Guia do Viajante no Tempo para Teotihuacan, 400 d.C.
Sobreviva e prospere em Teotihuacan no auge do seu poder: 150 mil habitantes, pirâmides colossais e uma civilização tão secreta que ainda não sabemos que língua falavam.
Bem-vindo a Teotihuacan, 400 d.C. — a maior cidade das Américas e uma das civilizações mais misteriosas já construídas. Com 150 mil habitantes, pirâmides colossais e uma cultura tão secreta que ainda não sabemos que língua falavam, este é um planejamento urbano numa escala que não será igualada nas Américas por mais mil anos.
Mas quem a construiu? Ninguém sabe. Em 750 d.C., Teotihuacan será misteriosamente abandonada, seus segredos enterrados sob cinzas e tempo. Por ora, porém, você está adentrando o auge do seu poder. Veja como não estragar tudo.
O Que Vestir
O visual: Cores vivas, túnicas de algodão e cocares de penas. A hierarquia é tudo aqui, e a roupa conta a história.
- Plebeus usam túnicas simples de algodão branco ou marrom. Se você estiver se passando por um comerciante, acrescente algumas contas de jade ou joias de obsidiana.
- Nobres se cobrem com mantos brilhantes em vermelho, azul e verde, bordados com padrões geométricos. Penas equivalem a riqueza. Quanto mais exótico o pássaro, mais alto o seu posto.
- Sacerdotes são os verdadeiros pavões: peles de jaguar, elaborados cocares incrustados de penas de quetzal, máscaras de jade no rosto e pintura corporal em preto e ocre.
Dica: Não se vista sofisticado demais, a não ser que queira acabar numa procissão do templo... como convidado de honra no altar dos sacrifícios.
Calçado: Sandálias de couro. As ruas são pavimentadas, então você não vai patinhar na lama como na maioria das cidades antigas.
Clima: Quente e seco o ano todo a 2.100 metros de altitude. O sol é implacável. Traga um chapéu de aba larga trançado com folhas de palmeira se quiser manter o couro cabeludo intacto.
O Que Comer
A culinária de Teotihuacan é construída sobre a santíssima trindade: milho, feijão e abóbora. Mas as redes comerciais da cidade se estendem da Costa do Golfo à Guatemala, então você vai encontrar variedade de verdade.

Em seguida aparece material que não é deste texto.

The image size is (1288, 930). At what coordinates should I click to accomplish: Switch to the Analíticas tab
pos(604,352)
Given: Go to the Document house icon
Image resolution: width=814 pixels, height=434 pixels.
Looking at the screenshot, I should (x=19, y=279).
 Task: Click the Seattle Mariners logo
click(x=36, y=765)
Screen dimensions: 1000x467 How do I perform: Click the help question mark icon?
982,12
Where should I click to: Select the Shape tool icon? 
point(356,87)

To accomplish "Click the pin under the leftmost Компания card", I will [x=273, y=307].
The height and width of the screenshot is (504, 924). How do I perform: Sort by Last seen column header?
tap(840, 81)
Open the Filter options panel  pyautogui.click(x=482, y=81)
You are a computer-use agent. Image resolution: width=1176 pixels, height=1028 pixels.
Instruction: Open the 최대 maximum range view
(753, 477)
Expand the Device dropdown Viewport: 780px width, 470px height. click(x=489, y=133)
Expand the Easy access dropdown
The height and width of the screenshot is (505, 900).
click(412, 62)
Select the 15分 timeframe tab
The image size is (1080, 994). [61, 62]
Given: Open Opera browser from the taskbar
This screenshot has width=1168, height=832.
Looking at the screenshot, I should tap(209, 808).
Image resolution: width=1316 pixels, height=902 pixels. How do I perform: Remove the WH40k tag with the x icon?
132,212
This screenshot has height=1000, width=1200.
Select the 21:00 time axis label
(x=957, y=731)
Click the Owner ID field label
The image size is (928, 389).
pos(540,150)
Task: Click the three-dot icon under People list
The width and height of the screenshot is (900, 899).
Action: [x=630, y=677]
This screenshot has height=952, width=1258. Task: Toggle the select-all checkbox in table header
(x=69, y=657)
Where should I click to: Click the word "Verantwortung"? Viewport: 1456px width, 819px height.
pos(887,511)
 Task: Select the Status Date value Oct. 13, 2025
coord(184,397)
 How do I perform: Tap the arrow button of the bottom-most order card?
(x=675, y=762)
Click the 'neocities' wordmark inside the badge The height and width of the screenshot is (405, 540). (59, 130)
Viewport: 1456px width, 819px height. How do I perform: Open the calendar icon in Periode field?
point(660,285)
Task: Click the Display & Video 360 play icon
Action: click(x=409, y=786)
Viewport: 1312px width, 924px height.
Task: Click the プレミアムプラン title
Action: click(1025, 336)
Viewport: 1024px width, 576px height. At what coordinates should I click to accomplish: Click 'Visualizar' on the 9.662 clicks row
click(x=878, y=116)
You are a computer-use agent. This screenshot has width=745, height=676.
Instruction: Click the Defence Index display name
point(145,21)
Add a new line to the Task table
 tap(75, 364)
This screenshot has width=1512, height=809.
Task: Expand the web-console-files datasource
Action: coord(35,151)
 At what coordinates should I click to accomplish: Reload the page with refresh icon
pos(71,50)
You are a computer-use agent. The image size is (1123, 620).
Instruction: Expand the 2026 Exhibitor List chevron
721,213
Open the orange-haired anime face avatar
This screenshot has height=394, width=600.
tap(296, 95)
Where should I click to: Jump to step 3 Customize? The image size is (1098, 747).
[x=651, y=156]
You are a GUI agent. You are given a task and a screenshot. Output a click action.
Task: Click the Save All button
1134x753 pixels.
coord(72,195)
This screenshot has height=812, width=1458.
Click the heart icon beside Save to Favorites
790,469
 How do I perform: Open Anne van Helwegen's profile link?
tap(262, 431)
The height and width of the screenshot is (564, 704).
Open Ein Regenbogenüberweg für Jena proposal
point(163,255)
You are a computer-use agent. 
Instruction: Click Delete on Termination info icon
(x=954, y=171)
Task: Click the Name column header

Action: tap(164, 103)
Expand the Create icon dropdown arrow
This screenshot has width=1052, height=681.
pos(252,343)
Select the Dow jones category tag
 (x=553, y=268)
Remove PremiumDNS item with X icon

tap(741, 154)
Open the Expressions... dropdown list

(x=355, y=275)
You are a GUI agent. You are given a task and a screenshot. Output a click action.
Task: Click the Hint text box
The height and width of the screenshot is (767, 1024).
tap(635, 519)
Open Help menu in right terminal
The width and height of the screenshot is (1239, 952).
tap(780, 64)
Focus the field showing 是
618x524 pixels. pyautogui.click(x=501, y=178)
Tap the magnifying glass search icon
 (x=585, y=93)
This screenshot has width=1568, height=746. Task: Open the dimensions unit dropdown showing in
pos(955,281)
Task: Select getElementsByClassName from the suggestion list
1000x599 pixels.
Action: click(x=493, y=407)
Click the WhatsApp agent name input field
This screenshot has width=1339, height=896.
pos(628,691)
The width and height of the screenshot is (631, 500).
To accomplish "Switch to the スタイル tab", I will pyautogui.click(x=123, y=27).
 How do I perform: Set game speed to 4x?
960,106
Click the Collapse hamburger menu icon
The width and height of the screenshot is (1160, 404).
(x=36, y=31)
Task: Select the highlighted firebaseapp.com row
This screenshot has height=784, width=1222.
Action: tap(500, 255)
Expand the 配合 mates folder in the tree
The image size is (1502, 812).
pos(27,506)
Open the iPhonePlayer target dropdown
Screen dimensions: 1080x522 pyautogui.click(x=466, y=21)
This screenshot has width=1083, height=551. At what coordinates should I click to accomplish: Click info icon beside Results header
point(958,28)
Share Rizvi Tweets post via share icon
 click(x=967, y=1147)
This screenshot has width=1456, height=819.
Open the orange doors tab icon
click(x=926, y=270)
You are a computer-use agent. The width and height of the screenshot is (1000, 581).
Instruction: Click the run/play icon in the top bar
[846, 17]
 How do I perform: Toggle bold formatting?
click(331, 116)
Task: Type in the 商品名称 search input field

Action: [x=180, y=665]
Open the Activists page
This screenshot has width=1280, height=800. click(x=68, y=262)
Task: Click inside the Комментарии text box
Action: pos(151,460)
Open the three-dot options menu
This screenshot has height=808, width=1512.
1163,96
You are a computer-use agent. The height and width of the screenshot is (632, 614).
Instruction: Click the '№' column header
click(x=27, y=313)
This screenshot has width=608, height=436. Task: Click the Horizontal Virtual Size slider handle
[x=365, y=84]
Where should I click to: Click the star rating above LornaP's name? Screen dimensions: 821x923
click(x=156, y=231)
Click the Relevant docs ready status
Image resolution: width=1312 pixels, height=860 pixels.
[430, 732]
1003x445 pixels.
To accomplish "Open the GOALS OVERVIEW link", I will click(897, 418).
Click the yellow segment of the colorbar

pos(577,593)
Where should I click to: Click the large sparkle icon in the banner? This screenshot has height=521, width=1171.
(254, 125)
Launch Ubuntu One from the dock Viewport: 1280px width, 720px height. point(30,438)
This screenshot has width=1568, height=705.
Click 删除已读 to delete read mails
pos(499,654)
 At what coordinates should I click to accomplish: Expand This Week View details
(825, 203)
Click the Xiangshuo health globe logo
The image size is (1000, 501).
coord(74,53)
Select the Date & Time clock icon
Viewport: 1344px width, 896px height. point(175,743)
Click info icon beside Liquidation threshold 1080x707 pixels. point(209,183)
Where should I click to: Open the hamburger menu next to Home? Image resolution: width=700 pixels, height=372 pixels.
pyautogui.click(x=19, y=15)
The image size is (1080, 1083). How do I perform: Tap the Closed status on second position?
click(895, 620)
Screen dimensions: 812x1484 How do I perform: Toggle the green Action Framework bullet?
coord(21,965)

Destaques da comida de rua:
- Tamales — Massa de milho cozida no vapor, recheada com peru, coelho ou pimenta. Pegue um na barraca do mercado e coma-o na Avenida dos Mortos.
- Atole — Uma bebida quente e encorpada feita de milho moído, aromatizada com mel ou baunilha. Perfeita para o café da manhã.
- Xocolatl — Bebida de chocolate amargo misturado com pimenta e milho moído. Não é doce como o chocolate quente moderno. É espumosa, picante e levemente psicoativa. Beba com cautela.
- Cachorro assado — Sim, a sério. Os cães pelados Xoloitzcuintli são criados especificamente para consumo. Têm gosto de carne de porco. Não julgue.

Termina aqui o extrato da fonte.